3 Between Traditions

4 Tracing the Other of History in History

Notes

5 A Master Builder with Hermeneutic Tact

I

II

III

IV

Notes

6 Israel or Athens: Where does Anamnestic Reason Belong?

Notes

7 Communicative Freedom and Negative Theology

I

II

III

IV

V

Notes

8 The Useful Mole who Ruins the Beautiful Lawn

I

II

III

IV

V

VI

VII

Sources

Index

Preface

This volume brings together essays and speeches which were written for various occasions. But the themes I addressed as these different opportunities arose may be of more general interest.

In comparison with other philosophers of their generation, the works of Ernst Cassirer and Karl Jaspers have not yet found the echo amongst younger thinkers which they deserve. In the first two chapters I investigate the underlying concerns which gave rise to their philosophies as a whole, with the aim of bringing out the contemporary relevance of their thought. By contrast, memories of the spontaneity of the great story-teller Gershom Scholem are still so vivid that only now are his writings beginning to emerge from the shadow of his unique personality. The central motif of his thinking is closely intertwined with the shimmering figure of the false prophet Sabbatai imagesevi.

In the remaining essays, I engage with friends and colleagues. Here, too, my conversations are more with the work than with the individual. They can be read as fragments of a history of contemporary philosophy. Alexander Kluge, the great theorizer among writers and film-makers, will forgive me for including him with philosophers, and even theologians.

J.H.
Starnberg, March 1996

1

The Liberating Power of Symbols

Ernst Cassirer’s Humanistic Legacy and the Warburg Library

This lecture was delivered on 20 April 1995 at the University of Hamburg. The dual occasion was the dedication of the restored Warburg Library building, and the fiftieth anniversary of the death of Ernst Cassirer (who died in New York on 13 April 1945).

- - - - -

> **Aim 1**
From the volume's contents and preface above, set down word for word the part that opens with the words containing "Starnberg, March 1996" and closes with "13 April 1945).".
> **Aim 2**
Extract, unchanged, the part of the records below that opens with the line containing "Where should I" and runs through the last line of the records.

[Data on locating visible targets]
- - - - -

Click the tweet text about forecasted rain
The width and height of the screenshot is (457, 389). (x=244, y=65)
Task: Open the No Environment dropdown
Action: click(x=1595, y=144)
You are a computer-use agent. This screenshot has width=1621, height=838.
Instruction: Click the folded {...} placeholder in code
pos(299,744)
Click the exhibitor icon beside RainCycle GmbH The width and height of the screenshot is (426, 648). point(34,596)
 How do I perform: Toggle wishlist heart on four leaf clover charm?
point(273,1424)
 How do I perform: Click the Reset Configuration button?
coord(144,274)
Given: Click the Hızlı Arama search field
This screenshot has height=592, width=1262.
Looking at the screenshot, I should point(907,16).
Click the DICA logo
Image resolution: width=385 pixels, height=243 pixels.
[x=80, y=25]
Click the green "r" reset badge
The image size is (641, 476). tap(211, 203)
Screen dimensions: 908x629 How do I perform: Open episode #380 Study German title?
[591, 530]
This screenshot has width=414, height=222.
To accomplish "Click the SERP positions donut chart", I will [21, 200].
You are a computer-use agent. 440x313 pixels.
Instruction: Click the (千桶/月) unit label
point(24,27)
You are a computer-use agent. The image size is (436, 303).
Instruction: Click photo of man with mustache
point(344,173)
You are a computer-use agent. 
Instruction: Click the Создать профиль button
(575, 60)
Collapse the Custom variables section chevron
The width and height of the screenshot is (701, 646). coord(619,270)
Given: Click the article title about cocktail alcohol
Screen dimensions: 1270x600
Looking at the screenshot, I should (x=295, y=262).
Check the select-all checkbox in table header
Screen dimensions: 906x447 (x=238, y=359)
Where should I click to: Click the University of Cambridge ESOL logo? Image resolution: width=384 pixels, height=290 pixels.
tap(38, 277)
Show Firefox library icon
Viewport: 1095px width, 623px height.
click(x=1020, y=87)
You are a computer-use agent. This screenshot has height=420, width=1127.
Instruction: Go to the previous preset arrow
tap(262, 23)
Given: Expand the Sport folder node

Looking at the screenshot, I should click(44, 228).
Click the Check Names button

- - - - -

> **Correct result 1**
Starnberg, March 1996

1

The Liberating Power of Symbols

Ernst Cassirer’s Humanistic Legacy and the Warburg Library

This lecture was delivered on 20 April 1995 at the University of Hamburg. The dual occasion was the dedication of the restored Warburg Library building, and the fiftieth anniversary of the death of Ernst Cassirer (who died in New York on 13 April 1945).

> **Correct result 2**
Where should I click to: Click the University of Cambridge ESOL logo? Image resolution: width=384 pixels, height=290 pixels.
tap(38, 277)
Show Firefox library icon
Viewport: 1095px width, 623px height.
click(x=1020, y=87)
You are a computer-use agent. This screenshot has height=420, width=1127.
Instruction: Go to the previous preset arrow
tap(262, 23)
Given: Expand the Sport folder node

Looking at the screenshot, I should click(44, 228).
Click the Check Names button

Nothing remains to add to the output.